Yanru Jiang,Rick Dale
DOI: https://doi.org/10.1101/2024.07.01.601491
2024-07-04
Abstract:There is an important challenge in systematically interpreting the internal representations of deep neural networks. This study introduces a multi-dimensional quantification and visualization approach which can capture two temporal dimensions of a model learning experience: the "information processing trajectory" and the "developmental trajectory." The former represents the influence of incoming signals on an agent's decision-making, while the latter conceptualizes the gradual improvement in an agent's performance throughout its lifespan. Tracking the learning curves of a DNN enables researchers to explicitly identify the model appropriateness of a given task, examine the properties of the underlying input signals, and assess the model's alignment (or lack thereof) with human learning experiences. To illustrate the method, we conducted 750 runs of simulations on two temporal tasks: gesture detection and natural language processing (NLP) classification, showcasing its applicability across a spectrum of deep learning tasks. Based on the quantitative analysis of the learning curves across two distinct datasets, we have identified three insights gained from mapping these curves: nonlinearity, pairwise comparisons, and domain distinctions. We reflect on the theoretical implications of this method for cognitive processing, language models and multimodal representation.

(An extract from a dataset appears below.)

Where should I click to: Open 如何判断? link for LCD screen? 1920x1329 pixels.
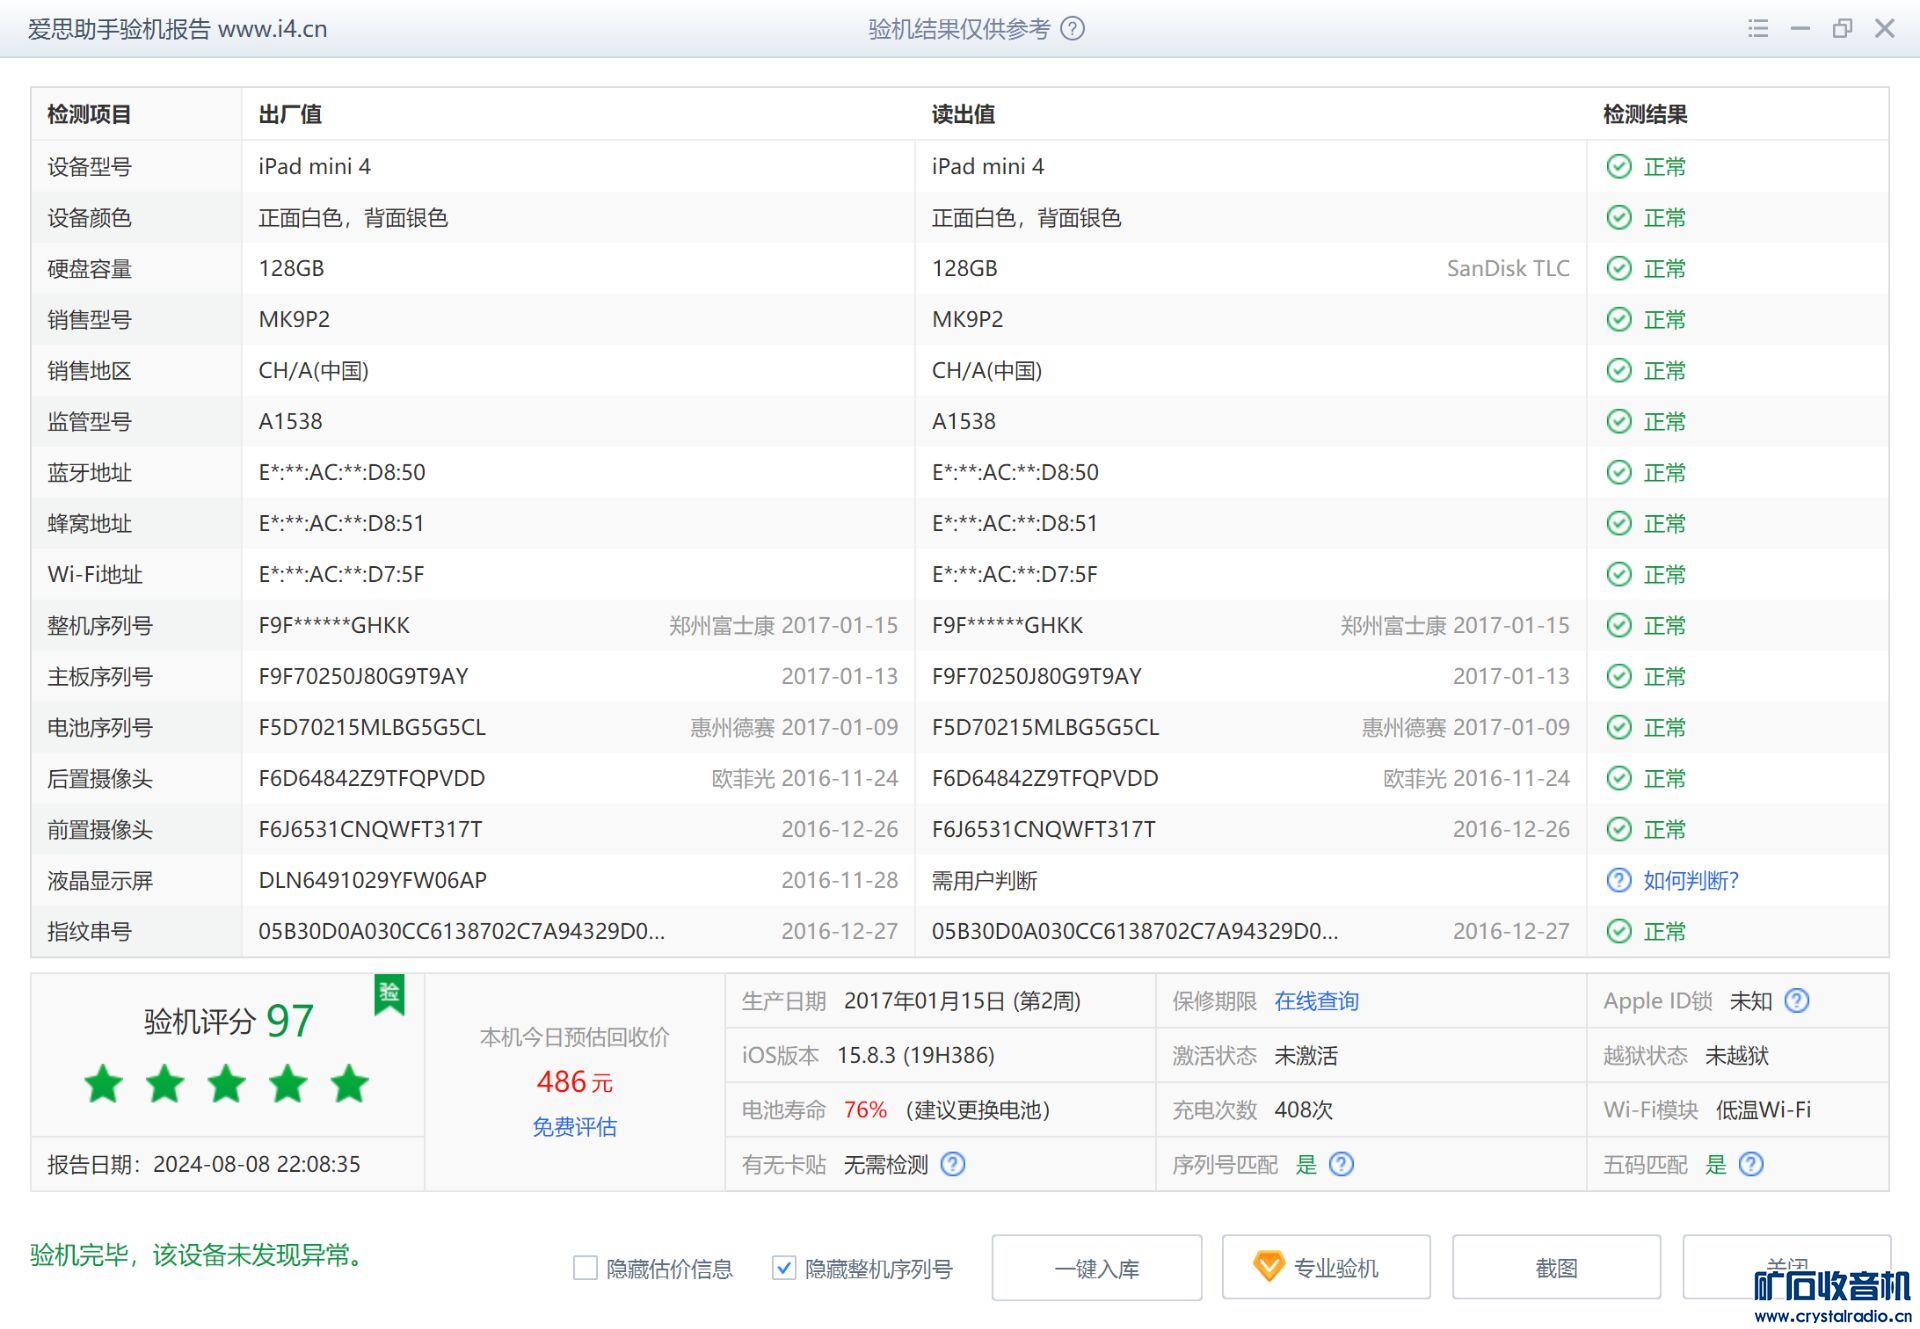pyautogui.click(x=1690, y=880)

Scientific Communication and Education
What problem does this paper attempt to address?
The problem that this paper attempts to solve is the challenge of systematically explaining the internal representations of deep neural networks. Specifically, the research introduced a multi - dimensional quantification and visualization method, which can capture two time dimensions in the model learning process: "information processing trajectory" and "development trajectory". The former represents the influence of input signals on agent decisions, and the latter describes the process in which the agent gradually improves its performance during its life cycle. By tracing the learning curves of deep neural networks (DNN), researchers can clearly identify the applicability of the model in specific tasks, examine the characteristics of the underlying input signals, and evaluate the consistency or differences between the model and human learning experiences. The paper demonstrated the applicability of this method in various deep - learning tasks by conducting 750 simulation runs on two time - based tasks - gesture detection and natural - language - processing classification. Based on the quantitative analysis of the learning curves of two different datasets, the research identified three main insights: non - linearity, pairwise comparison, and domain distinction. These findings not only help in understanding the model's learning process but also provide profound insights into the theoretical significance of cognitive processing, language models, and multi - modal representations.